Angela Spinelli, Plaintiff, v Vornado Burnside Plaza, LLC, Appellant, and Stop & Shop Supermarket, Respondent, et al., Defendant.
    [925 NYS2d 192]
   In an action to recover damages for personal injuries, the defendant Vornado Burnside Plaza, LLC, appeals, as limited by its brief, from so much of an order of the Supreme Court, Nassau County (Murphy, J.), entered February 22, 2010, as granted the motion of the defendant Stop & Shop Supermarket for summary judgment on the cross claims of that defendant against it for the provision of a defense, contractual indemnification, and common-law indemnification.
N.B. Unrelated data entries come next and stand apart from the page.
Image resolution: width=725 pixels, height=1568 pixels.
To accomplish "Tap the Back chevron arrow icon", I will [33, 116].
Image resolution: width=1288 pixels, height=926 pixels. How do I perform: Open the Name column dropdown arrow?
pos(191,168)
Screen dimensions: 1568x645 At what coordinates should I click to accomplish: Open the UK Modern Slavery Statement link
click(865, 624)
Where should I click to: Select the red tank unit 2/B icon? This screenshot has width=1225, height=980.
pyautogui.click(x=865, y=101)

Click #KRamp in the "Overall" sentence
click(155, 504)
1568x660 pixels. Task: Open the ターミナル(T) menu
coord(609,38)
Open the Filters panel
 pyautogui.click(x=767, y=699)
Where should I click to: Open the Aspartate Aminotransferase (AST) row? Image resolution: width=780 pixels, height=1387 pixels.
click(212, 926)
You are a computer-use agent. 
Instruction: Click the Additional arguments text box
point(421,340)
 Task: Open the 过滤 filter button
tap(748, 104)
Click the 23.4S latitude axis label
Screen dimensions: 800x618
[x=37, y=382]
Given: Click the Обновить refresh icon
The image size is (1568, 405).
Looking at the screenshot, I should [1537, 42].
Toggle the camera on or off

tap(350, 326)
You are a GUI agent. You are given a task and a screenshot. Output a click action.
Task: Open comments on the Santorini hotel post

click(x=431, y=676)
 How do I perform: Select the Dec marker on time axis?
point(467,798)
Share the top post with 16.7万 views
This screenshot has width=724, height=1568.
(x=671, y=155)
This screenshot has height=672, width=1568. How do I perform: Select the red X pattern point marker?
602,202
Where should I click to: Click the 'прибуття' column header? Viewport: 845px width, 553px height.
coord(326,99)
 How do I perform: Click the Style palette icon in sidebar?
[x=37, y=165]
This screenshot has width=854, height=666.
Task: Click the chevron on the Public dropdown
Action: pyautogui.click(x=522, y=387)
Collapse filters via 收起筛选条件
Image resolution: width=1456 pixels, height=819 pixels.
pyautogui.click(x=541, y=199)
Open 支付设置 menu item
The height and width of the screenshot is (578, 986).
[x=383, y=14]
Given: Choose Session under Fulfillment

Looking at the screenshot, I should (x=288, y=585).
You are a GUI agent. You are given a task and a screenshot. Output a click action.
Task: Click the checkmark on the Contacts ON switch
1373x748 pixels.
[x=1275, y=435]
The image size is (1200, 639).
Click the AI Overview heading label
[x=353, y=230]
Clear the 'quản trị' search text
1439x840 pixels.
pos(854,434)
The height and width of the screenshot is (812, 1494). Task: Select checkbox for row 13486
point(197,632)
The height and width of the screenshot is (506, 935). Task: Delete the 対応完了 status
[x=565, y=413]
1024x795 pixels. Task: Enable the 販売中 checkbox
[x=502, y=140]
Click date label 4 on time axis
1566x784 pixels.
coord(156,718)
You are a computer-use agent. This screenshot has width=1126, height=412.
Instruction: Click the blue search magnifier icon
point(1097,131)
Ordered that the order is reversed insofar as appealed from, on the law, with costs, and the motion of the defendant Stop & Shop Supermarket for summary judgment on its cross claims against the defendant Vornado Burnside Plaza, LLC, for the provision of a defense, contractual indemnification, and common-law indemnification is denied, without prejudice to renew as to its cross claim for common-law indemnification.

The defendant Vornado Burnside Plaza, LLC (hereinafter the landlord), argues that it owes no duty to the defendant Stop & Shop Supermarket (hereinafter the tenant) to provide a defense and/or indemnification in connection with this personal injury action. The landlord is correct that it is not obligated to assume or provide for the defense of the tenant or provide contractual indemnification to the tenant since the lease between the parties did not expressly impose those obligations upon the landlord (see generally Staats v Wegmans Food Mkts., Inc., 48 AD3d 1115 [2008]; Brands v Urban, 182 AD2d 287 [1992]). However, the determination of the landlord’s obligation, if any, for common-law indemnification is premature at this stage (see Pueng Fung v 20 W. 37th St. Owners, LLC, 74 AD3d 635, 636 [2010]). Accordingly, the Supreme Court should have denied the tenant’s motion for summary judgment on its cross claims, without prejudice to renewal as to its cross claim for common-law indemnification. Rivera, J.P., Skelos, Hall and Austin, JJ., concur.